■ **Passage provided**
######
HAND

Hand surgery requires consideration of the entire hand up to the shoulder as an interconnected unit because of its' unique complexity and intricacy. Whether treating fractures, arthritis, or deformities, a hand surgeon considers the entire hand, wrist, forearm, arm, and shoulder. The hand specialists at Lowcountry Orthopaedics treat conditions involving the bones, tendons, and muscles of the hands, wrist, elbow, shoulder, arm and forearm.

THUMB ARTHRITIS

What is thumb arthritis?

The most common type of arthritis that affects the joint at the base of the thumb is osteoarthritis (“wear-and-tear” arthritis). Normally, cartilage covers the ends of the bones and allows them to slide easily in the joint. As the cartilage wears away with use or age, bones rub against each other and become damaged. The joint at the base of the thumb allows the thumb to swivel and pinch. Osteoarthritis usually occurs after 40 years of age, but can develop earlier if there has been an injury to the joint.
######
■ **Data excerpt**
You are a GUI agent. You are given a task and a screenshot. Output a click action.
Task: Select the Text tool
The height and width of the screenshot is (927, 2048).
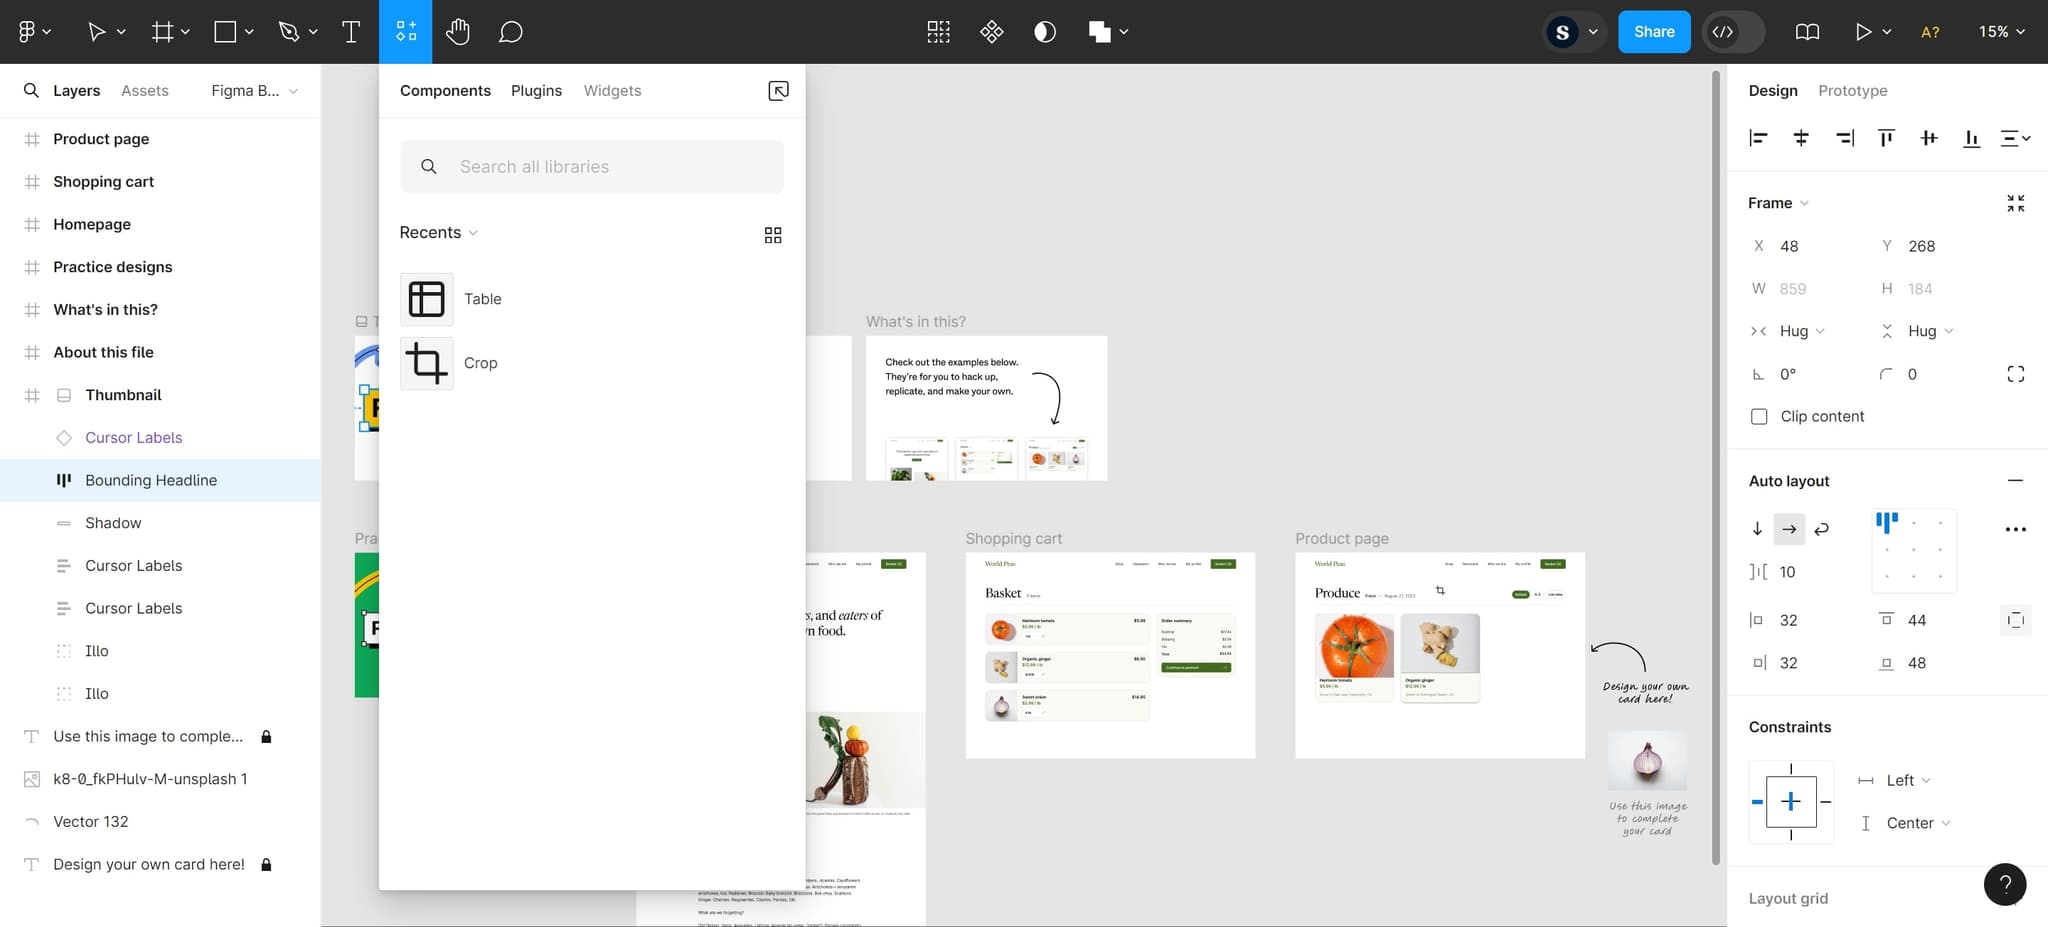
######
■ **Tasks**
• 1. In the text on hand surgery, rewrite the paragraph beginning "The most common type of arthritis" as a bulleted list that keeps its main facts.
• 2. Resume the text on hand surgery and thumb arthritis after its final sentence.

■ **Exercise results**
• 1.
- Osteoarthritis ("wear-and-tear" arthritis) is the most common type of arthritis affecting the joint at the base of the thumb.
- Cartilage normally covers the ends of the bones and lets them slide easily in the joint.
- As the cartilage wears away with use or age, the bones rub against each other and become damaged.
- The joint at the base of the thumb allows the thumb to swivel and pinch.
- Osteoarthritis usually occurs after age 40, but it can develop earlier if the joint has been injured.

• 2.
WHAT ARE THE SYMPTOMS?

  • Pain with gripping or pinching, such as turning a key, opening a door, or snapping your fingers
  • Swelling and tenderness at the base of the thumb
  • Loss of grip strength and motion
  • A large bump over the joint

WHAT MEDICAL TESTS WILL I NEED?

  • X-Rays: to look at the space between the bones in the joints. In arthritic joints, there is little to no spacing.

HOW IS IT TREATED?

  • Conservative treatment: resting the joint, ice or heat.
  • Braces: A special type of thumb brace can support the joint while still allowing you to use your hand
  • Anti-inflammatory Medicine: controls swelling. These include naproxen, ibuprofen, and meloxicam. These can be topical (rubbed on the skin) or taken by mouth.
  • Steroid injections: anti-inflammatories injected into the thumb joint. This can be repeated every 3 months.
  • Occupational Therapy: to strengthen, stretch, and increase your range of motion.
  • Surgery: a tendon from the forearm will be put where the arthritic bone at the base of the thumb was removed

WHAT DO I NEED TO KNOW ABOUT SURGERY?

  • You will be contacted within 2 weeks of your pre-op appointment for pricing and scheduling.
  • The surgery is outpatient and will last 2 hours.
  • Your surgeon will make an incision at the base of the thumb and forearm.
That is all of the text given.